Last modified 4 weeks ago

#27492 new defect

Bug in parallelized computations involving symbolic functions

Reported by: egourgoulhon Owned by:
Priority: major Milestone:
Component: symbolics Keywords: parallelization, symbolic functions
Cc: mmancini, rws, mkoeppe, tscrim Merged in:
Authors: Reviewers:
Report Upstream: N/A Work issues:
Branch: Commit:
Dependencies: Stopgaps:

Description (last modified by egourgoulhon)

Sage fails in parallelized computations on tensor fields involving symbolic functions:

sage: Parallelism().set(nproc=2)
sage: M = Manifold(2, 'M')
sage: X.<x,y> = M.chart()
sage: a = function('f')(x)
sage: t = M.tensor_field(0, 2)
sage: t[0,0], t[0,1], t[1,1] = a, x+y, x-y
sage: v = M.vector_field()
sage: v[0], v[1] = 1 + x*y, -x^2
sage: s = t.contract(v)  # parallelized computation occurs here
---------------------------------------------------------------------------
RemoteTraceback                           Traceback (most recent call last)
RemoteTraceback: 
"""
Traceback (most recent call last):
  File "/home/eric/sage/9.2.develop/local/lib/python3.7/site-packages/sage/interfaces/interface.py", line 718, in __init__
...
  File "sage/libs/ecl.pyx", line 352, in sage.libs.ecl.ecl_safe_funcall (build/cythonized/sage/libs/ecl.c:5707)
    raise RuntimeError("ECL says: {}".format(
RuntimeError: ECL says: THROW: The catch MACSYMA-QUIT is undefined.
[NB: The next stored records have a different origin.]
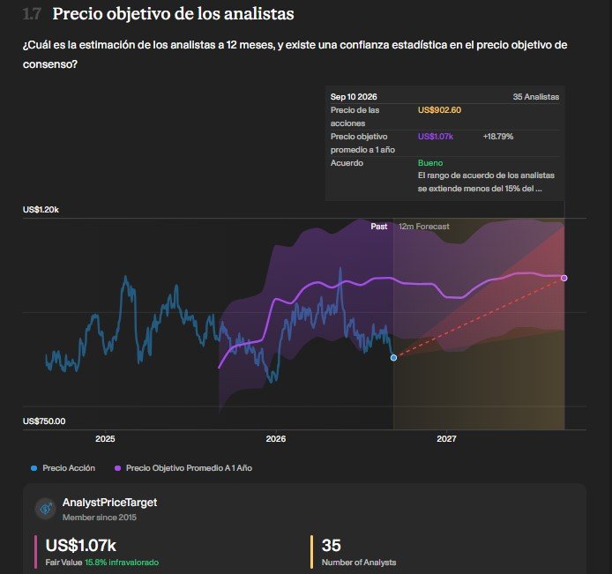Click the Precio Acción legend label

69,468
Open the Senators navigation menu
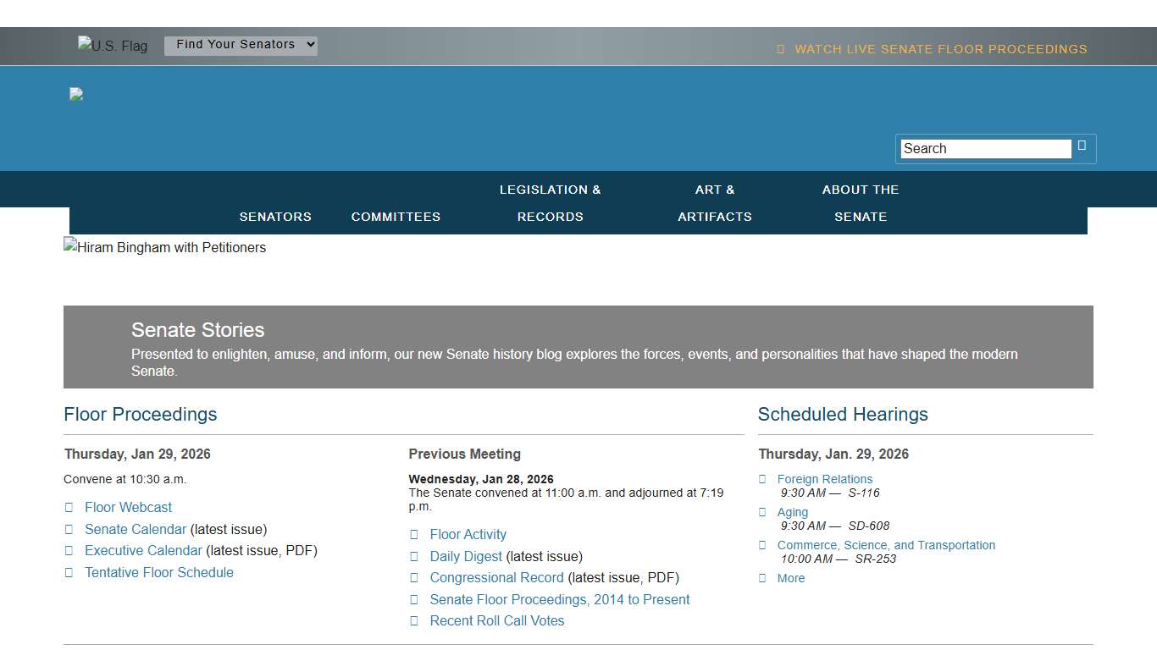 [275, 217]
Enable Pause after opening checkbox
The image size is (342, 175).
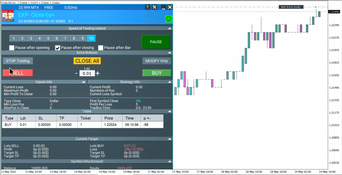[x=12, y=48]

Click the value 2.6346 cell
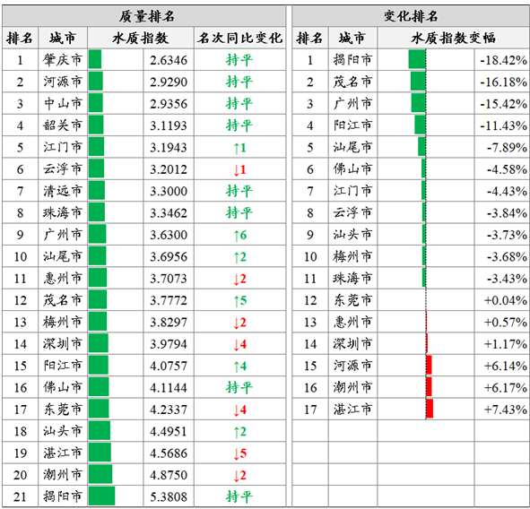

During handling of the above exception, another exception occurred:

Traceback (most recent call last):
  File "/home/eric/sage/9.2.develop/local/lib/python3.7/multiprocessing/pool.py", line 121, in worker
    result = (True, func(*args, **kwds))
  File "sage/misc/fpickle.pyx", line 100, in sage.misc.fpickle.call_pickled_function (build/cythonized/sage/misc/fpickle.c:2313)
    res = eval("f(*args, **kwds)",sage.all.__dict__, {'args':args, 'kwds':kwds, 'f':f})
  File "<string>", line 1, in <module>
  File "/home/eric/sage/9.2.develop/local/lib/python3.7/site-packages/sage/tensor/modules/comp.py", line 2329, in make_Contraction
    sm += this[[ind_s]] * other[[ind_o]]
...
  File "/home/eric/sage/9.2.develop/local/lib/python3.7/site-packages/sage/interfaces/interface.py", line 720, in __init__
    raise TypeError(x)
TypeError: ECL says: THROW: The catch MACSYMA-QUIT is undefined.
"""

The above exception was the direct cause of the following exception:

TypeError                                 Traceback (most recent call last)
...
/home/eric/sage/9.2.develop/local/lib/python3.7/multiprocessing/pool.py in next(self, timeout)
    746         if success:
    747             return value
--> 748         raise value
    749 
    750     __next__ = next                    # XXX

TypeError: ECL says: THROW: The catch MACSYMA-QUIT is undefined.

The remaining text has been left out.